La inflación en Estados Unidos volvió a acelerarse en abril y alcanzó su nivel más alto desde mayo de 2023, impulsada por el encarecimiento de la energía y nuevas presiones sobre el bolsillo de los consumidores.
El Índice de Precios de Consumo, conocido como IPC, subió 0.6% en abril y 3.8% frente al mismo mes del año anterior, informó este martes el Buró de Estadísticas Laborales. La cifra quedó ligeramente por encima de lo previsto por el mercado y confirmó que la tendencia alcista de los últimos meses aún no cede.
La inflación subyacente, que excluye los precios más volátiles de alimentos y energía, también aumentó. En abril avanzó 0.4% mensual y llegó al 2.8% interanual, dos décimas más que en marzo.

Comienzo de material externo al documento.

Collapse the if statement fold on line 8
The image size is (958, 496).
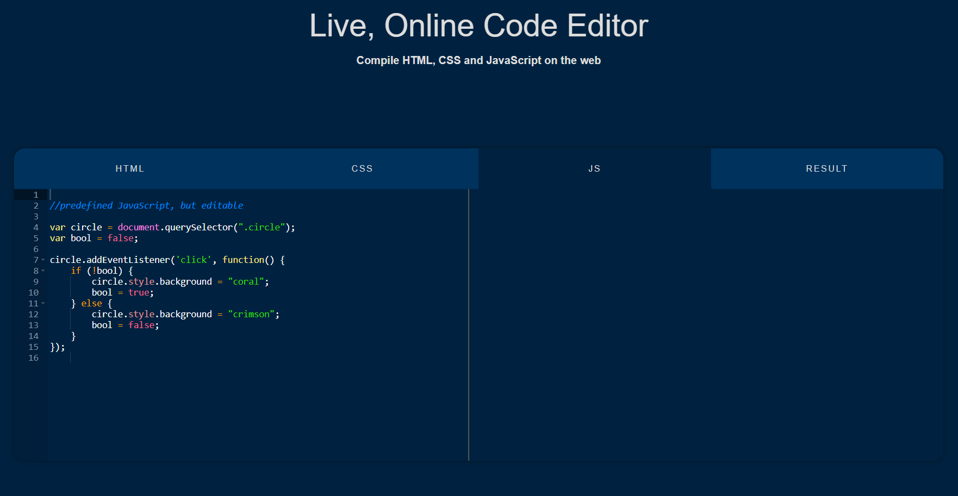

Ese dato preocupa porque muestra que las presiones no se limitan solo a la gasolina o al petróleo.
La inflación en Estados Unidos vuelve a golpear a los consumidores
El aumento de la inflación en Estados Unidos está muy ligado al encarecimiento de la energía por la guerra en Irán y las tensiones en los mercados globales de petróleo. Según reportes económicos, la gasolina volvió a subir en abril y acumula un fuerte incremento frente al año anterior.
Para las familias, el impacto se siente de inmediato. Llenar el tanque cuesta más. También pesan los aumentos en vivienda, transporte y algunos alimentos. Cuando estos gastos básicos suben al mismo tiempo, los hogares tienen menos margen para ahorrar o consumir en otros rubros.
El dato llega en un momento delicado para la economía estadounidense. Durante meses, muchos analistas esperaban que la Reserva Federal pudiera avanzar hacia recortes de tasas de interés. Sin embargo, una inflación más alta reduce esa posibilidad, al menos en el corto plazo.
Energía, vivienda y tasas de interés
El informe del BLS señaló que los precios de la vivienda y la gasolina fueron parte importante del aumento mensual. La energía es especialmente sensible porque se transmite a otras áreas de la economía. Si transportar mercancías cuesta más, las empresas pueden trasladar parte de ese costo al consumidor.
Además, la inflación subyacente sigue por encima del objetivo de la Reserva Federal, que busca llevar el aumento de precios hacia el 2% anual. Mientras eso no ocurra, el banco central tiene menos espacio para relajar su política monetaria.
Esto significa que los consumidores podrían enfrentar por más tiempo tasas elevadas en tarjetas de crédito, préstamos de autos e hipotecas. También complica a pequeñas empresas que dependen de financiamiento para operar o expandirse.
Una presión económica con efecto político
La nueva cifra de inflación también aumenta la presión sobre el Gobierno del presidente Donald Trump. Los precios de la gasolina suelen tener un efecto político inmediato, porque son visibles y frecuentes para millones de conductores.
En un contexto de guerra y tensión energética, la Casa Blanca enfrenta un desafío doble: contener el impacto externo sin alimentar más incertidumbre en los mercados. Mientras tanto, los consumidores se concentran en una preocupación mucho más concreta: cuánto les alcanza el dinero.
Aunque el crecimiento económico aún muestra señales de resistencia, la inflación puede deteriorar rápidamente la confianza pública. Si los salarios no crecen al mismo ritmo que los precios, las familias pierden poder adquisitivo incluso cuando conservan su empleo.
Por ahora, el dato de abril confirma que la lucha contra la inflación no ha terminado. La inflación en Estados Unidos vuelve a moverse en la dirección equivocada, y el costo de la energía seguirá siendo una variable clave mientras continúe la guerra en Irán.
La pregunta ahora es cuánto durará esta presión. Si los precios del petróleo se estabilizan, el impacto podría moderarse en los próximos meses. Pero si el conflicto se prolonga y la energía sigue cara, los consumidores podrían enfrentar un verano de precios altos y menos alivio del esperado.